In the 1881 census the family were living at  Stinsford House, Stinsford,  near Dorchester, which was owned by the Earl of Ilchester, but by 1891 they had moved into South Lodge - an historic property built in about 1750 in the centre of Dorchester. 


Capt. AMYATT retired as Chief Constable of Dorset on 12th February 1898 after serving for 31 years with the force he had done so much to shape for the future.  His successor, Dennis GRANVILLE, was selected as the 3rd Chief Constable of Dorset on 5th March 1898. 


Capt. AMYATT, Frances and unmarried daughter Florence, along with three servants, were still at South Lodge in the 1901 census, before Capt.
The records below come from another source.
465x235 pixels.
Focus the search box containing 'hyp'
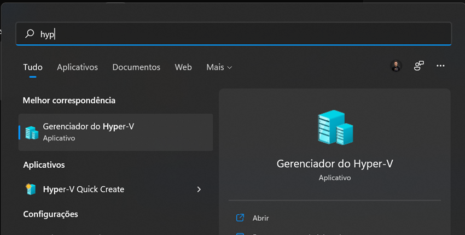[241, 34]
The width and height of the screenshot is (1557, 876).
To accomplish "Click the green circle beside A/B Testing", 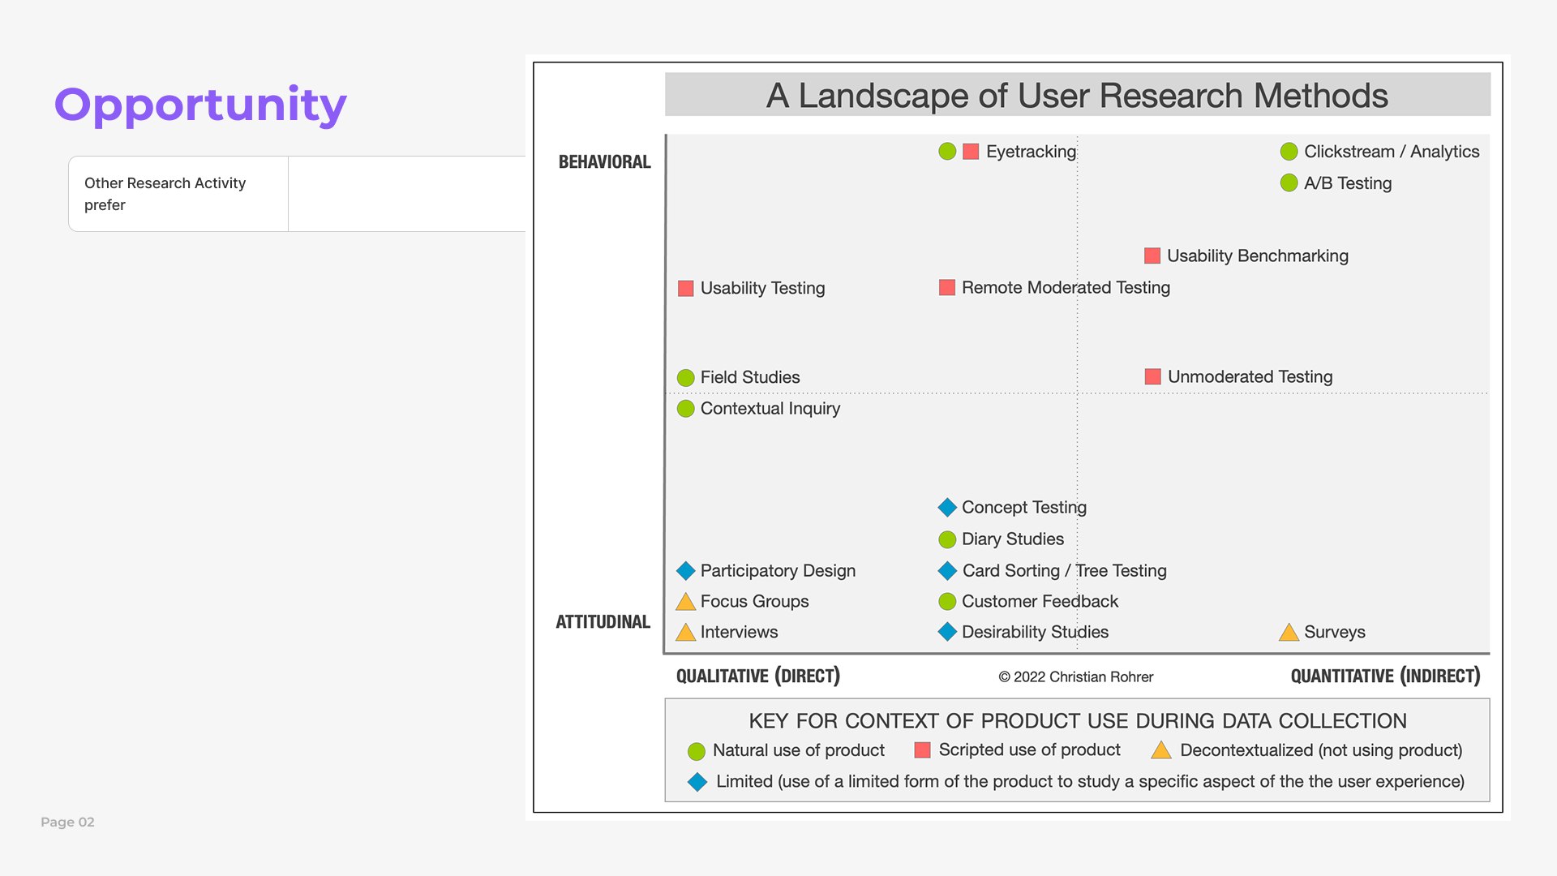I will 1289,183.
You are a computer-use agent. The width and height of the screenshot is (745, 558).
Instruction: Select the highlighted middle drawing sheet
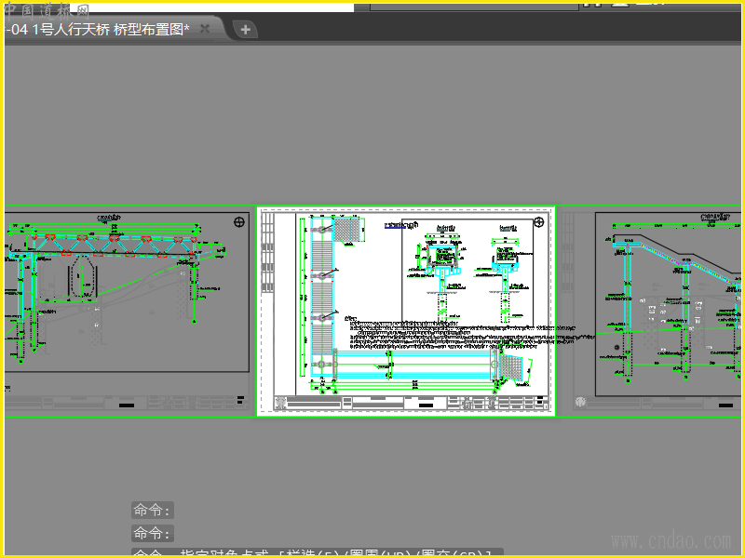406,312
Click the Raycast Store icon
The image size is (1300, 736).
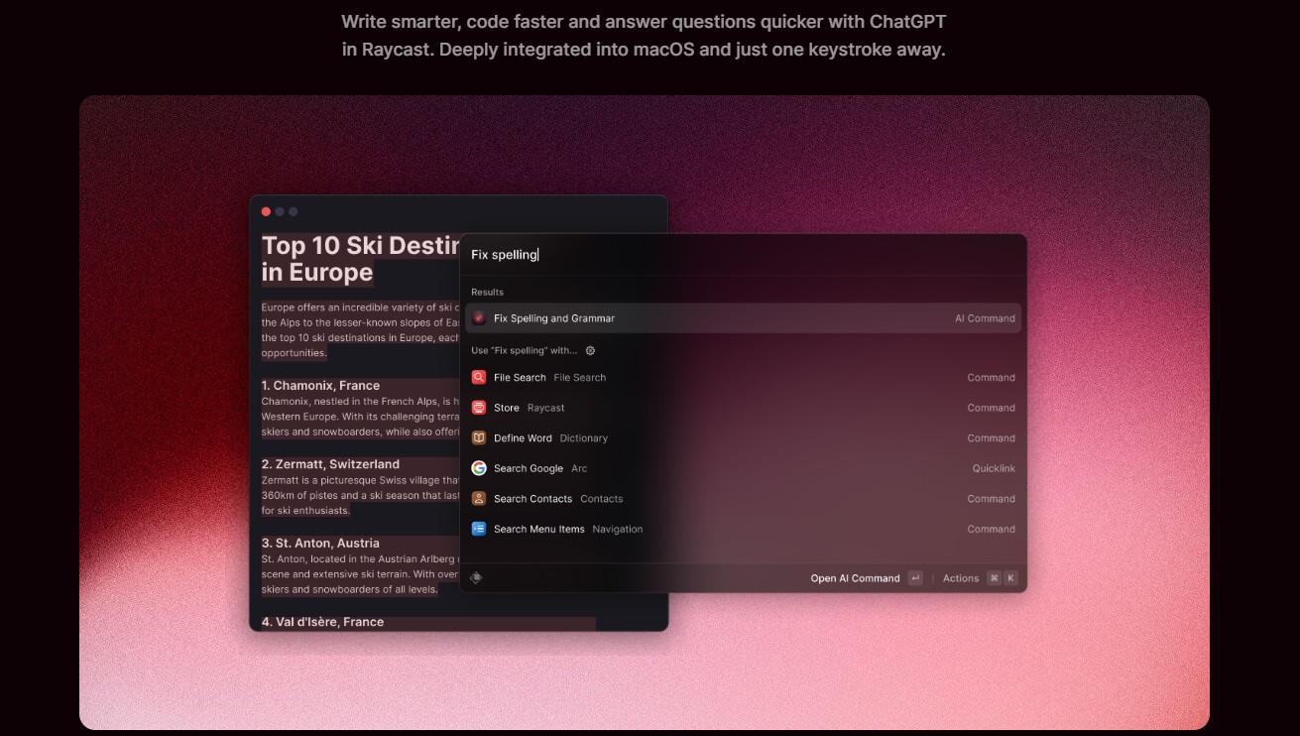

AMYATT died there on 26th August 1901.  His probate in October 1901 described Amyatt as retired Captain in the 5th Lancers, and retired Chief Constable of Dorset.  


The Western Gazette on 27th September 1901 reported the attempt to sell South Lodge, Dorchester, the freehold property of the late Capt. AMYATT. 


It obviously did not sell as a further Western Gazette item on 25th March 1904 advertised to let “ unfurnished South Lodge, being the property of Mrs Amyatt. " 


By the 1911 census, the widowed Frances and her daughter Florence had moved away from South Lodge to Windsor, Berkshire, then in 1921 on to Wokingham, Berkshire, where Frances Amyatt died in June 1923.


The Amyatts other daughter Beatrice had married another Army officer George Gregory SIMPSON at Stinsford in April 1885. He was a Colonel in the Royal Artillery when he died serving away in India in October 1904. Beatrice died at Wokingham in 1944. 


Florence AMYATT died in St. Andrews Hospital, Northampton in May 1938, so neither she, nor her mother Frances, returned to live in Dorset after 1901, the County where her father had served as Chief Constable for some 30 years.